» Selected excerpt:

......

Function premixed() allows for taking into account a random intercept in I) rule induction and/or II) coefficient estimation. To take into account the random intercept in both rule induction and coefficient estimation, see Example 1 below. To take into account the random intercept only in coefficient estimation, see Example 2 below. Alternatively, it has been suggested that random effects do not need to be taken into account explicitly but only through employing a blocked bootstrap or subampling approach, see Examples 3a and 3b below.

Note that approaches / examples 1 and 2 can be combined with the third approach / example 3. However, whether employing a cluster bootstrap- or subsampling approach is actually sufficient to take info account the clustered structure is a topic that still needs to be addressed.

Note that random intercept-only models are currently supported. That is, random slopes can currently not be specified.

An object of class 'premixed'.

## Example 1: Take into account clustered structure in rule induction
## as well as coeficient estimation: 
set.seed(42)
airq <- airquality[complete.cases(airquality),]
airq.ens1 <- premixed(Ozone ~ 1 | Month | Solar.R + Wind + Temp + Day, data = airq, ntrees = 10)
airq.ens1



## Example 2: Take into account clustered stucture in coefficient estimation
## only:
set.seed(42)
airq <- airquality[complete.cases(airquality),]
airq.ens2 <- premixed(Ozone ~ Solar.R + Wind + Temp + Day, cluster = "Month", data = airq, 
  ntrees = 10)
airq.ens2



## Example 3a: Take into account clustered structure in rule induction through 
## bootstrap- or subsampling:

## Create a sampling function that bootstrap samples whole clusters:
bb_sampfunc <- function(cluster = airq$Month) {
  result <- c()
  for(i in sample(unique(cluster), replace = TRUE)) {
    result <- c(result, which(cluster == i))
  }
  result
}
## Employ blocked bootstrap sampling function in fitting PRE:
library(pre)

......

» Data:
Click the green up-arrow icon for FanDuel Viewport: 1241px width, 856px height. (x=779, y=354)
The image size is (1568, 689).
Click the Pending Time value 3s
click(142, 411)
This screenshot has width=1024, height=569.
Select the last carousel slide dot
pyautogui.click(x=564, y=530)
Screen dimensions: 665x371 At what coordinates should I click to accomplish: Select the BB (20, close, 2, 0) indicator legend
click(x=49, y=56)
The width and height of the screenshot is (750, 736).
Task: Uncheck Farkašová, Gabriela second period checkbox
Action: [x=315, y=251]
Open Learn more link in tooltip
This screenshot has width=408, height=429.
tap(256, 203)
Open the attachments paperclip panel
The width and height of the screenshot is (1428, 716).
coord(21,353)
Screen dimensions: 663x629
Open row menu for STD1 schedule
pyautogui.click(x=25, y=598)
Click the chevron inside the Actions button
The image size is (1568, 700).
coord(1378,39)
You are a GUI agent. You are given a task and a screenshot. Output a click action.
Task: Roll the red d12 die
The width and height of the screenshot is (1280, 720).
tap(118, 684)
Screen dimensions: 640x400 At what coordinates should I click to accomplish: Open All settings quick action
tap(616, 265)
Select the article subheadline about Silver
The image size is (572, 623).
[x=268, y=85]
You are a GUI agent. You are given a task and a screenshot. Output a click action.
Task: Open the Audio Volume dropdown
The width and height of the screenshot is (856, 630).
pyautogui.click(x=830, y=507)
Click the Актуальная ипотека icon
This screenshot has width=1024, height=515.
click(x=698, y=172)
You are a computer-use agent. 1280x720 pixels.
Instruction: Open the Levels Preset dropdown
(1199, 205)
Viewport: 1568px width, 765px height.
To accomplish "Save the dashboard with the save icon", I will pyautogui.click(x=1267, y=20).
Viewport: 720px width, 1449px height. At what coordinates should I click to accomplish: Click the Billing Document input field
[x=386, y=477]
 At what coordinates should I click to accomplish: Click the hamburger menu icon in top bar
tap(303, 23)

......

» Set of tasks:
(A) Restate the stretch of the premixed() documentation from "Function premixed() allows" through "to be addressed.", renaming "rule induction" as "rule generation".
(B) Carry the premixed() documentation forward from its final line.

» Answers per task:
(A)
Function premixed() allows for taking into account a random intercept in I) rule generation and/or II) coefficient estimation. To take into account the random intercept in both rule generation and coefficient estimation, see Example 1 below. To take into account the random intercept only in coefficient estimation, see Example 2 below. Alternatively, it has been suggested that random effects do not need to be taken into account explicitly but only through employing a blocked bootstrap or subampling approach, see Examples 3a and 3b below.

Note that approaches / examples 1 and 2 can be combined with the third approach / example 3. However, whether employing a cluster bootstrap- or subsampling approach is actually sufficient to take info account the clustered structure is a topic that still needs to be addressed.

(B)
set.seed(42)
airq.ens3a.bs <- pre(Ozone ~ Solar.R + Wind + Temp + Day, data = airq, sampfrac = bb_sampfunc)
airq.ens3a.bs

## Create a sampling function that subsamples ~75% of the clusters: 
ss_sampfunc <- function(cluster = airq$Month, sampfrac = .75) {
  result <- c()
  n_clusters <- round(length(unique(cluster)) * sampfrac)
  for(i in sample(unique(cluster), size = n_clusters, replace = FALSE)) {
    result <- c(result, which(cluster == i))
  }
  result
}
## Employ cluster subsampling in fitting PRE:
library(pre)
set.seed(42)
airq.ens3a.ss <- pre(Ozone ~ Solar.R + Wind + Temp + Day, data = airq, sampfrac = ss_sampfunc)
airq.ens3a.ss



## Example 3b: Take into account clustered structure in both rule induction and
## coefficient estimation:

## Generate fold ids:
airq <- airquality[complete.cases(airquality),]
foldids <- vector("numeric", length = nrow(airq))
counter <- 0
for (i in unique(airq$Month)) {
  counter <- counter + 1
  foldids[airq$Month == i] <- counter
}
foldids

## Employ clustered bootstrap sampling function for rule induction, as well as 
## cluster-specific fold ids for estimating coefficients:
set.seed(42)
airq.ens3b.ss <- pre(Ozone ~ Solar.R + Wind + Temp + Day, data = airq, sampfrac = ss_sampfunc, 
  foldid = foldids)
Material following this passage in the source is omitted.